* Sul compito *
Secondo il testo sulla decrescita, quante copie ha venduto il libro di Kohei Saito "Il capitale nell'Antropocene"?

* Estratto del documento *
Gli scritti del filosofo giapponese Kohei Saito, astro nascente internazionale (presente anche a Zagabria), a sorpresa sono diventati un successo in Giappone e in tutto il mondo, con il suo libro del 2020 Il capitale nell’Antropocene che ha venduto più di 500.000 copie; durante la settimana della conferenza è stato citato dal New York Times per la sua filosofia di “comunismo della decrescita”, mentre una traduzione tedesca era appena apparsa nella lista dei bestseller di Der Spiegel.

Ed è una sorta di “vittoria culturale”, dice Liegey, che anche riviste politiche come l’Economist e il Financial Times, per non parlare della presente pubblicazione, abbiano iniziato a interessarsi alla decrescita, anche solo per sfatarla  come un disastro economico in arrivo.

Spinti a spiegare l’impennata di interesse, tuttavia, è degno di nota il fatto che molti organizzatori e ricercatori non abbiano citato proposte concrete dall’agenda economica della decrescita, ma piuttosto le rovine del vecchio paradigma del dopoguerra.

Hanno citato temperature da record che sono letteralmente aumentate fuori scala. Hanno citato la pandemia, un esperimento di rapida trasformazione sociale che ha ampliato l’immaginazione pubblica per ciò che è possibile in un lasso di tempo ristretto. Hanno citato, soprattutto, l’energia della generazione più giovane di attivisti di Ende Gelände, Extinction Rebellion, Fridays for Future, e i molti giovani e studenti laureati che si stanno impegnando nella decrescita stessa.

* Dati registrati *
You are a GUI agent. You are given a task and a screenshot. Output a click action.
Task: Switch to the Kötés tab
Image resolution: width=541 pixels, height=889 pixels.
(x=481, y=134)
* * *
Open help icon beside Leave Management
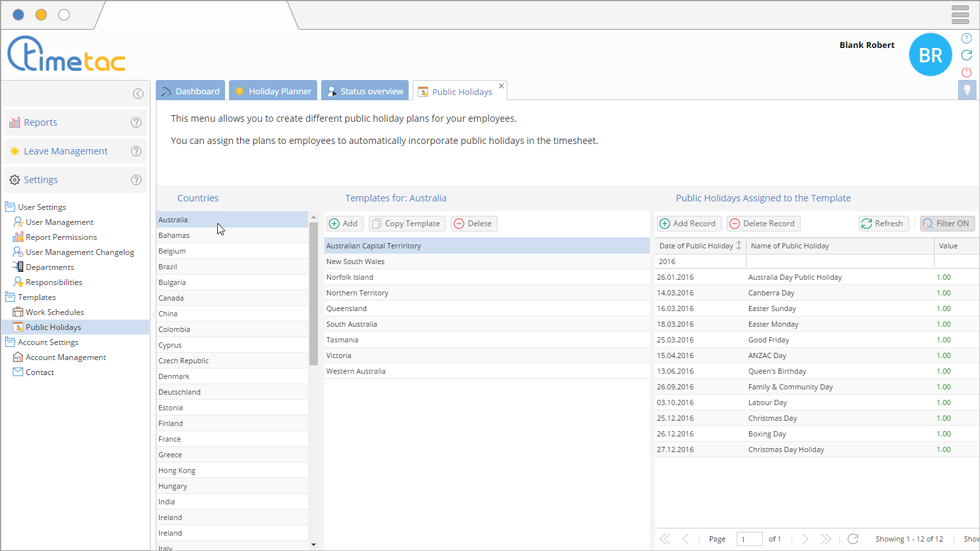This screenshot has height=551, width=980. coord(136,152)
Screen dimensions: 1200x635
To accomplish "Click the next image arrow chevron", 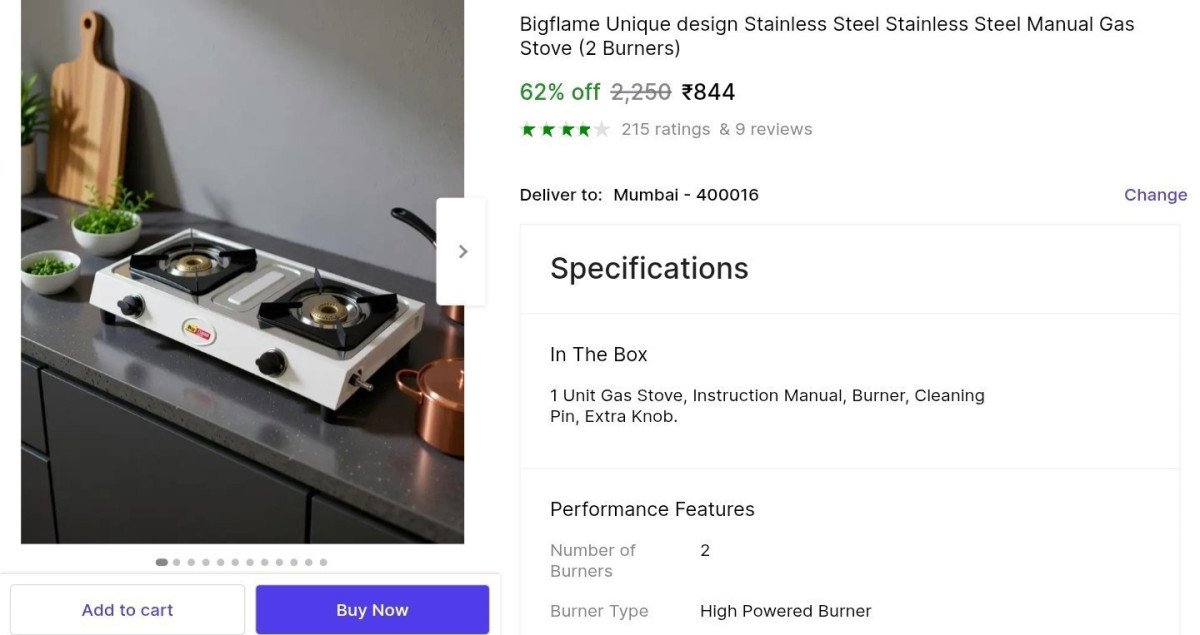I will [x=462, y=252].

* Problema risolto *
Più di 500.000 copie.